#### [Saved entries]
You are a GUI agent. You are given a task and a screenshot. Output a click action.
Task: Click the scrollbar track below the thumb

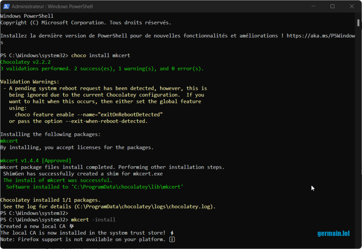(x=358, y=141)
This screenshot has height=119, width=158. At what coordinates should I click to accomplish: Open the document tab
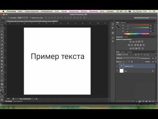33,21
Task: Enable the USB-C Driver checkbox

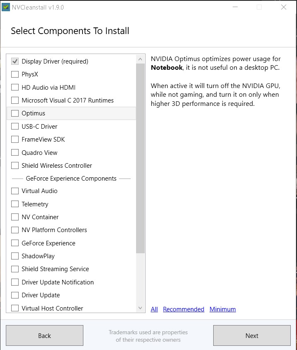Action: click(x=15, y=126)
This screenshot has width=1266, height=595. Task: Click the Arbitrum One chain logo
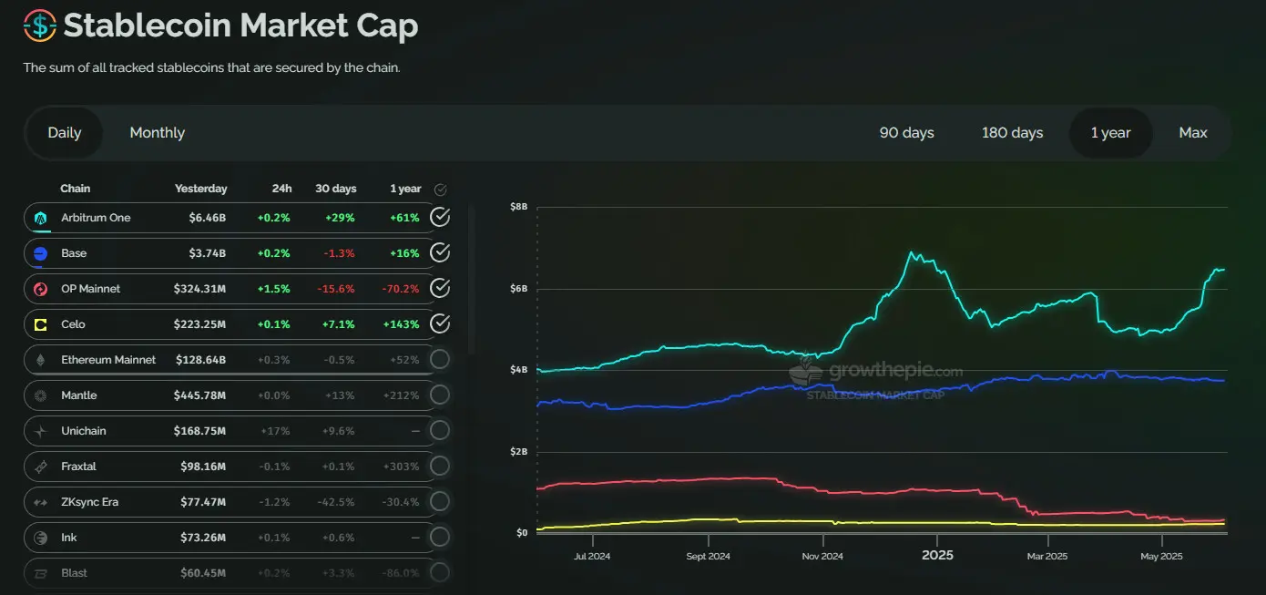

#### [ACTIVITY]
Restate each entry word for word. Omit every picture.

#### [RESPONSE AREA]
You are a GUI agent. You are given a task and a screenshot. Output a click action.
Task: Click the scrollbar track below the thumb

(x=358, y=141)
This screenshot has height=119, width=158. At what coordinates should I click to accomplish: Open the document tab
33,21
Task: Enable the USB-C Driver checkbox

Action: click(x=15, y=126)
This screenshot has width=1266, height=595. Task: Click the Arbitrum One chain logo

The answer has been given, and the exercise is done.